YOUR INSTRUCTIONS:
Transcribe each of the items below word for word, keeping every line intact.

--- Start of SUPPLIED DATA ---

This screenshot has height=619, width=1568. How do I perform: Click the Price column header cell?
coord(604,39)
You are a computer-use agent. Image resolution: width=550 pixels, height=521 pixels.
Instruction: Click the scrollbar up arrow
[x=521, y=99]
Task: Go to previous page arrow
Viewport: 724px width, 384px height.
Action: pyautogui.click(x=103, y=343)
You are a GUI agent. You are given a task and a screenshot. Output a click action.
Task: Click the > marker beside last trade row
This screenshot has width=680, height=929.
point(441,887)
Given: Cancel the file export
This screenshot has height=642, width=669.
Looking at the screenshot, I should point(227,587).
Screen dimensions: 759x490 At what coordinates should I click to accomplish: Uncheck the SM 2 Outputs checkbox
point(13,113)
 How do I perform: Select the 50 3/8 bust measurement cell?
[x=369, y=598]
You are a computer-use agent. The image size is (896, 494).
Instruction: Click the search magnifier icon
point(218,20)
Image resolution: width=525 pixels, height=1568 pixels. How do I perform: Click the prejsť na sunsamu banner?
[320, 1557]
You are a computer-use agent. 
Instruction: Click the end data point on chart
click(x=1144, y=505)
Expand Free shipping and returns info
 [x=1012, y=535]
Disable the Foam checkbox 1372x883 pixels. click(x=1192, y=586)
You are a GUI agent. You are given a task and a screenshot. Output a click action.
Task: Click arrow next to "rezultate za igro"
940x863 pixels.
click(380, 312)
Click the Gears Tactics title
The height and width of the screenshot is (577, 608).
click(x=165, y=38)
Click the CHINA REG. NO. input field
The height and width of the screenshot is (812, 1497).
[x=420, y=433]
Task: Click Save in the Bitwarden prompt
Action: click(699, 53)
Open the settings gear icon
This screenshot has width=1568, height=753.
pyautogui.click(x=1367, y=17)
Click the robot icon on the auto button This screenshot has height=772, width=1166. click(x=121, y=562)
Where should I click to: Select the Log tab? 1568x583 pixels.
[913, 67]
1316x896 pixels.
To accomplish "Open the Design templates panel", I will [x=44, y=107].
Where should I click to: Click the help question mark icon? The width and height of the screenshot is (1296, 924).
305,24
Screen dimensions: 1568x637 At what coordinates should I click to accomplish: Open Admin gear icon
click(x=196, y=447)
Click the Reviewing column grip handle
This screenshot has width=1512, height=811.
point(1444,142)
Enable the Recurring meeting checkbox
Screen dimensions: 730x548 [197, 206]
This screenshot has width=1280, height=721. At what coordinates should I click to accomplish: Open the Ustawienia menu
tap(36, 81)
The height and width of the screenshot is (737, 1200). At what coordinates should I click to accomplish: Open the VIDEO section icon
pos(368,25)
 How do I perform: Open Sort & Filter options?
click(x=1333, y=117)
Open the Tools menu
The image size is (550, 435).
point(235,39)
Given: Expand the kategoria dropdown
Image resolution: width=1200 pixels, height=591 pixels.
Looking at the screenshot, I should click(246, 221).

--- End of SUPPLIED DATA ---

ANSWER TO THE EXERCISE:
This screenshot has height=619, width=1568. How do I perform: Click the Price column header cell?
coord(604,39)
You are a computer-use agent. Image resolution: width=550 pixels, height=521 pixels.
Instruction: Click the scrollbar up arrow
[x=521, y=99]
Task: Go to previous page arrow
Viewport: 724px width, 384px height.
Action: pyautogui.click(x=103, y=343)
You are a GUI agent. You are given a task and a screenshot. Output a click action.
Task: Click the > marker beside last trade row
This screenshot has width=680, height=929.
point(441,887)
Given: Cancel the file export
This screenshot has height=642, width=669.
Looking at the screenshot, I should point(227,587).
Screen dimensions: 759x490 At what coordinates should I click to accomplish: Uncheck the SM 2 Outputs checkbox
point(13,113)
 How do I perform: Select the 50 3/8 bust measurement cell?
[x=369, y=598]
You are a computer-use agent. The image size is (896, 494).
Instruction: Click the search magnifier icon
point(218,20)
Image resolution: width=525 pixels, height=1568 pixels. How do I perform: Click the prejsť na sunsamu banner?
[320, 1557]
You are a computer-use agent. 
Instruction: Click the end data point on chart
click(x=1144, y=505)
Expand Free shipping and returns info
 [x=1012, y=535]
Disable the Foam checkbox 1372x883 pixels. click(x=1192, y=586)
You are a GUI agent. You are given a task and a screenshot. Output a click action.
Task: Click arrow next to "rezultate za igro"
940x863 pixels.
click(380, 312)
Click the Gears Tactics title
The height and width of the screenshot is (577, 608).
click(x=165, y=38)
Click the CHINA REG. NO. input field
The height and width of the screenshot is (812, 1497).
[x=420, y=433]
Task: Click Save in the Bitwarden prompt
Action: click(699, 53)
Open the settings gear icon
This screenshot has width=1568, height=753.
pyautogui.click(x=1367, y=17)
Click the robot icon on the auto button This screenshot has height=772, width=1166. click(x=121, y=562)
Where should I click to: Select the Log tab? 1568x583 pixels.
[913, 67]
1316x896 pixels.
To accomplish "Open the Design templates panel", I will [x=44, y=107].
Where should I click to: Click the help question mark icon? The width and height of the screenshot is (1296, 924).
305,24
Screen dimensions: 1568x637 At what coordinates should I click to accomplish: Open Admin gear icon
click(x=196, y=447)
Click the Reviewing column grip handle
This screenshot has width=1512, height=811.
point(1444,142)
Enable the Recurring meeting checkbox
Screen dimensions: 730x548 [197, 206]
This screenshot has width=1280, height=721. At what coordinates should I click to accomplish: Open the Ustawienia menu
tap(36, 81)
The height and width of the screenshot is (737, 1200). At what coordinates should I click to accomplish: Open the VIDEO section icon
pos(368,25)
 How do I perform: Open Sort & Filter options?
click(x=1333, y=117)
Open the Tools menu
The image size is (550, 435).
point(235,39)
Given: Expand the kategoria dropdown
Image resolution: width=1200 pixels, height=591 pixels.
Looking at the screenshot, I should click(246, 221).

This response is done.